La Licra rencontrera des candidats aux législatives pour présenter ses "50 propositions pour une France plus fraternelle", déjà soumises aux principaux candidats à l'élection présidentielle (www.50propositions-licra.org).                                                                                                                                                                     RETOUR SUR L'HISTOIRE : 

De nombreux chefs de la collaboration furent-ils membres de la LIC(R)A ? (rediff)
 

18/03/10

Eric Zemmour s’est exprimé cette semaine sans prendre de pincettes sur les liens troublants entre la LIC(R)A, la gauche dreyfusarde et la collaboration (cf vidéo à partir de 11 minutes). La LICRA n’a pas répondu…

« L’antisémitisme le plus puissant n’est pas en 40, contrairement à ce qu’on croit aujourd’hui, celui de l’extrême-droite et de l’Action Française : le plus virulent dans les années 40 sous l’occupation c’est l’antisémitisme de la gauche pacifiste, de Laval et de tous les autres. (…) L’historien israélien Simon Epstein** montre que la plupart des collabos viennent de la gauche pacifiste, socialiste, radicale, antiraciste : il note tous les discours qu’ils faisaient à la LICRA dans les années 20 contre l’antisémitisme et le racisme, et tous ceux-là sont passés à la collaboration ! »


Caricature tirée du journal collaborationniste Au Pilori, 1er octobre 1942

 

**Spécialiste de l’antisémitisme, Simon Epstein a constitué au fil des ans un socle informatif considérable sur les itinéraires contrastés de deux catégories de Français : ceux qui protestèrent contre le racisme et l’antisémitisme dans les années 1920 et 1930, avant de s’engager dans la Collaboration ; et ceux qui exprimèrent une hostilité ou un préjugé à l’égard des Juifs, puis qui se retrouvèrent, l’heure venue, dans la Résistance.

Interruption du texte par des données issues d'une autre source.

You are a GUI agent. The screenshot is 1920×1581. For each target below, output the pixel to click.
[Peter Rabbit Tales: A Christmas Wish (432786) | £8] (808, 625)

Ce livre ne retrace ni l’histoire de l’antiracisme ni celle de l’antisémitisme ; il est l’histoire du passage de l’un à l’autre.

Les principaux chefs de la Collaboration ont traversé, chacun à sa manière, une phase de dénonciation de la haine antijuive ; beaucoup furent même militants de la Ligue internationale contre l’antisémitisme (LICA, l’ancêtre de la LICRA). Réciproquement, de nombreux résistants, et non des moindres, sont originaires d’une extrême droite nationaliste qui, dans les années 1930, fut fertile en prises de positions hostiles aux Juifs. C’est ce phénomène paradoxal que Simon Epstein décrit puis analyse, en s’appliquant aussi à démonter l’occultation dont ces chassés-croisés, déroutants certes mais significatifs, ont fait l’objet dans les mémoires françaises.